そんな中、これまでと異なる“クリエーティブアドバイザー”として関わるということに電通としても前向きだったものの、新しい試みゆえに、丁寧な設計が必要だった。

「電通のような歴史の長く大きな会社で、新しいやり方を試みることは面白いこと。とはいえ前例がなかったので、すぐ正解に辿り着くわけではない。僕自身もトライ&エラーを繰り返す覚悟ではじめました。歴史ある大企業だからこそ、時代のスピードに追いつけるよう柔軟に対応する必要があります」と菅野は言う。

スタートアップは「未来をつくる仕事」

大企業には大企業の良さがあり、スタートアップにも独自の魅力がある。

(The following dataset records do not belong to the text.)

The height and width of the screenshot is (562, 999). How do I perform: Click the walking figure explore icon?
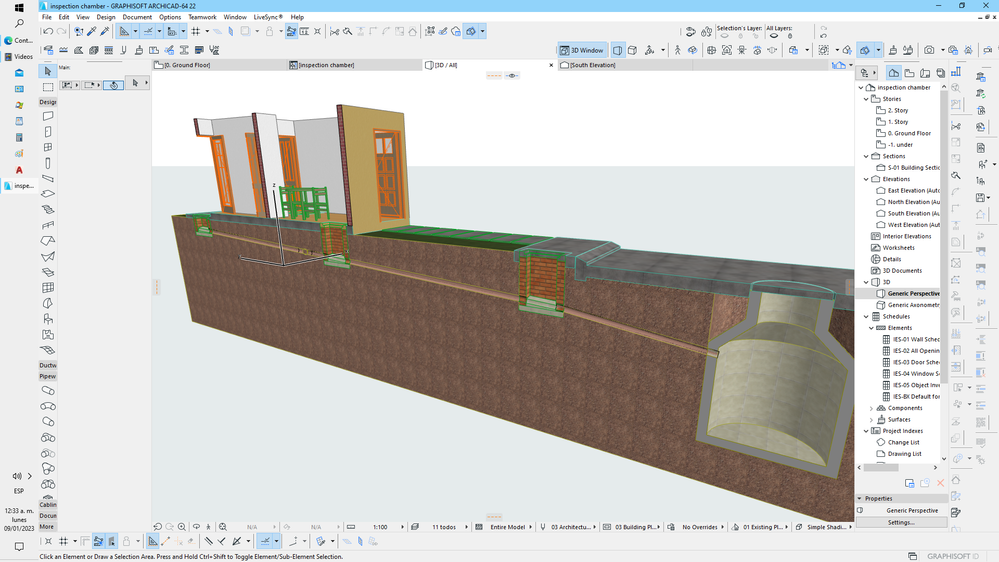point(677,50)
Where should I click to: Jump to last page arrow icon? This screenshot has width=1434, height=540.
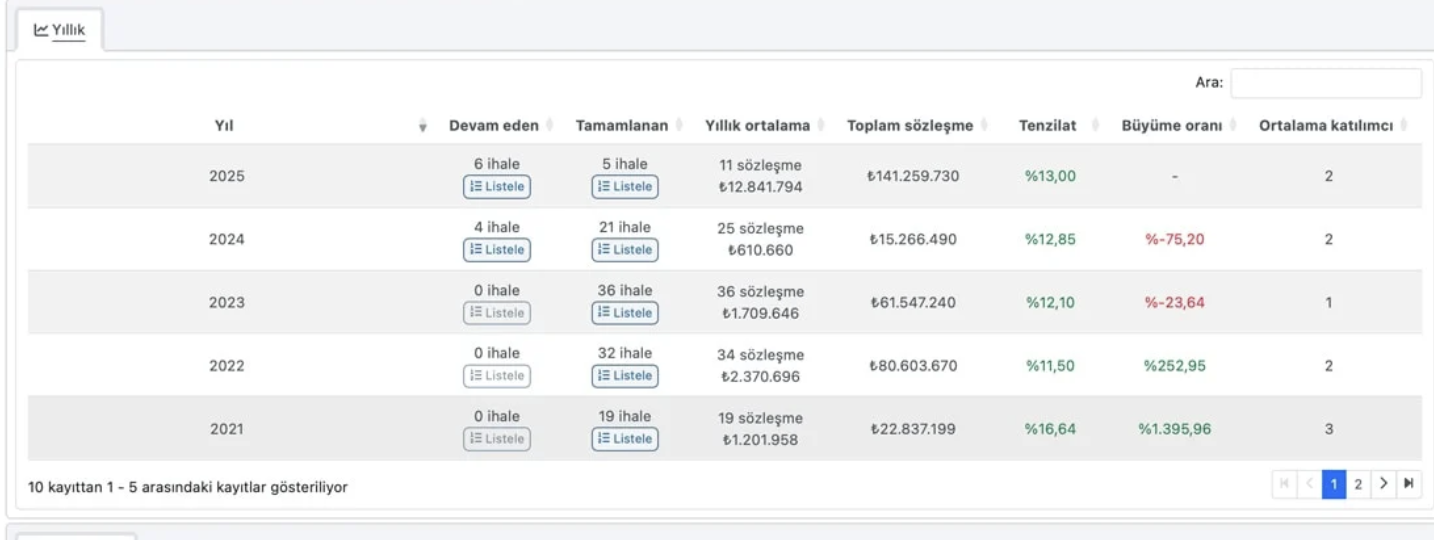tap(1409, 485)
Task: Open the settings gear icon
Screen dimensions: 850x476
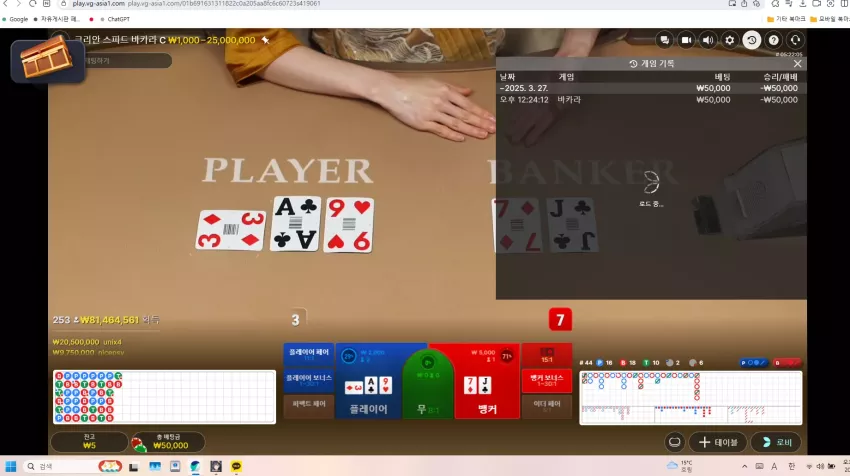Action: pos(730,40)
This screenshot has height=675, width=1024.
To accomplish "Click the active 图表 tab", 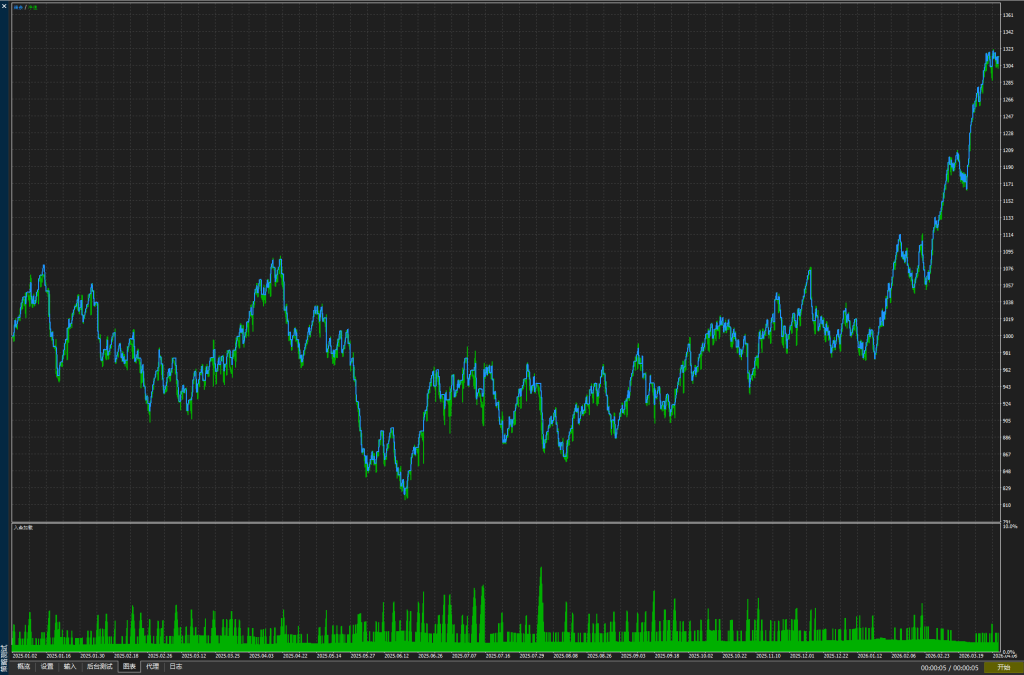I will tap(129, 666).
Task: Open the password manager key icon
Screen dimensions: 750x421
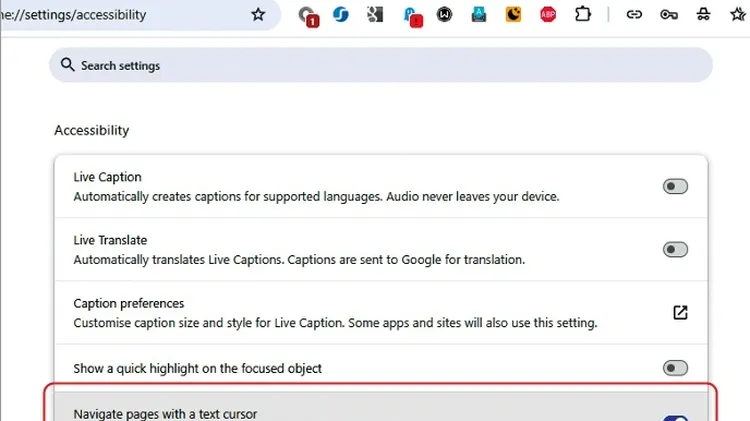Action: click(x=669, y=15)
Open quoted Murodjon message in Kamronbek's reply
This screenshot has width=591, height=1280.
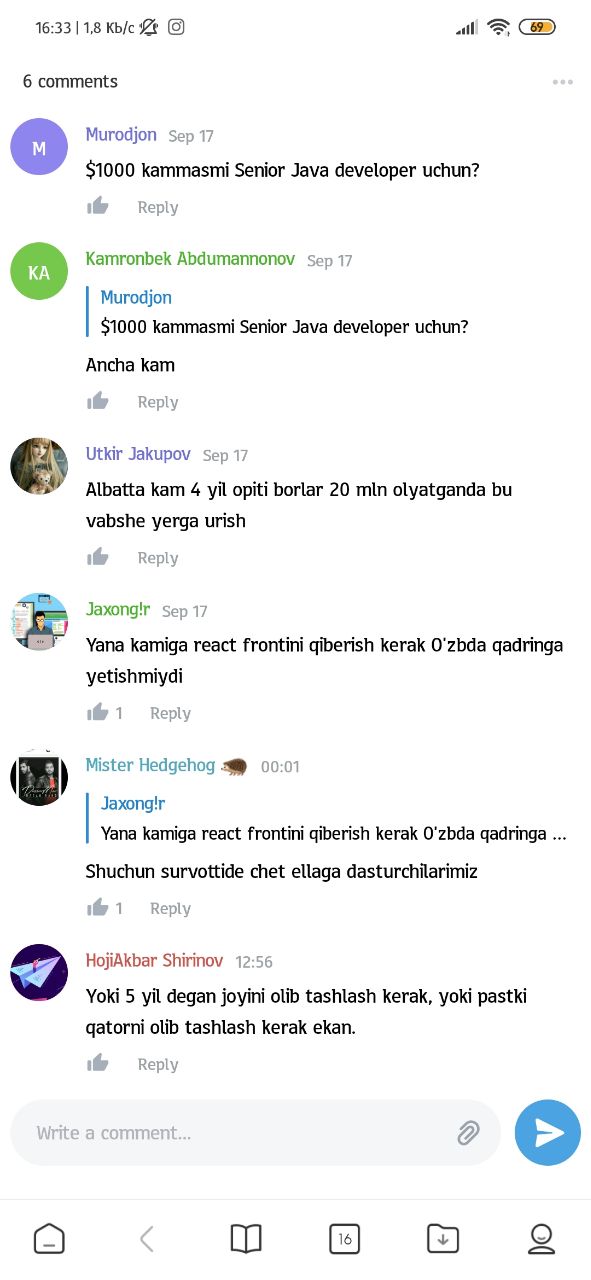(x=285, y=312)
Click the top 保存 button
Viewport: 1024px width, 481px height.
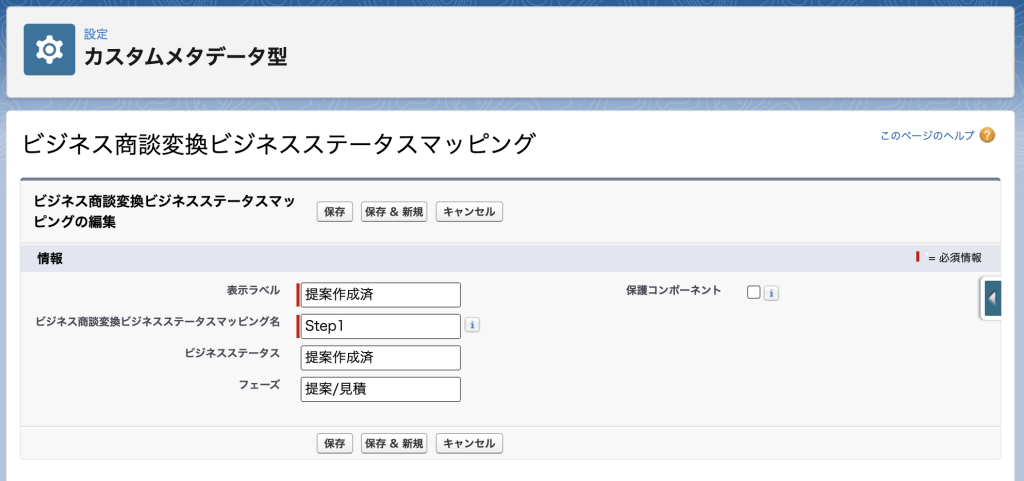[x=335, y=212]
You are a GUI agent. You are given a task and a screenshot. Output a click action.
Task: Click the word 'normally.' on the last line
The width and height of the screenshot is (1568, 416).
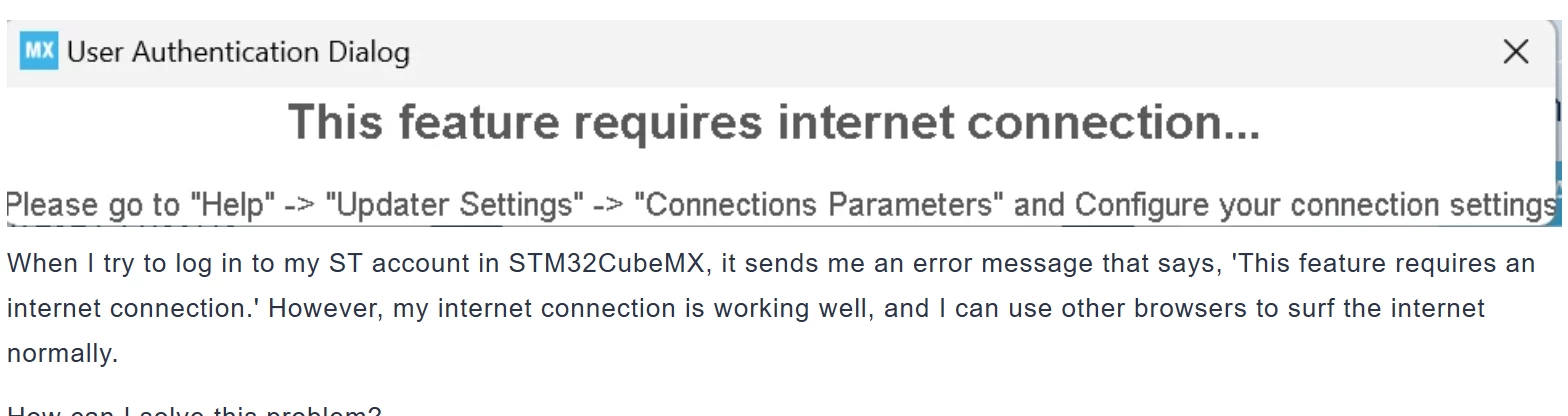coord(62,353)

菅野が考える、スタートアップ魅力は、「思いの強さ」「行動力」「時代に合ったスピード感」だ。

「スタートアップには、社会に対してやりたいことが明確にあり、自分たちの責任においてその実現を目指しています。だから意思決定のスピードも早いし、実際に手を動かして試してみることを厭いません。それは今の時代にすごく合っていると思うんです」

大企業には大企業の論理があり、意思決定プロセスがある。それは決して悪いことではないが、ミッションに対して柔軟に、かつ時代を読み取って動くことはスタートアップのほうが長けているのかもしれない。

それはクリエーティブやコミュニケーションにおいても同様で、大企業と比較すると、スタートアップのほうがスピード感を持って意思決定することができる。このような柔軟性がコミュニケーションと掛け合わさることで、いろいろな可能性が広がるのではないかと菅野は考えている。

菅野と組んだREADYFORのCEO米良は、「時代の変化に相応しやすいスタートアップだからこそ、スピード感など、メリットがある一方で、その時々に合わせた対応が求められるため、経営方針や戦略が定まりづらいのも事実」としながら、トップクリエーターにジョインしてもらった経緯をこう振り返る。

「私は一時期、闘病で事業を離れていたのですが、戻ってきて、目指すべきもの、勝ちにいくための戦略が明確になった。そのタイミングで初めてコーポレート・アイデンティティや社外コミュニケーションも含めた『クリエーティブ』というものが機能する気がしました」

しかし、クリエーティブは一度設定してしまえば終わりというものではない。「だから、クリエーターの『伴奏者』が必要なんです」と米良は言う。

経営は本来クリエーティブなもの

スタートアップに限らず、経営者がクリエーティブの重要性を認識し、デザイン経営を取り入れようと考える際に最初にぶつかる壁が、「自分たちにとって、どんなクリエーティブが合うのか。どんなクリエイターと組めば良いのか」だ。

これについては菅野も、「難しい。永遠のテーマ」と言う。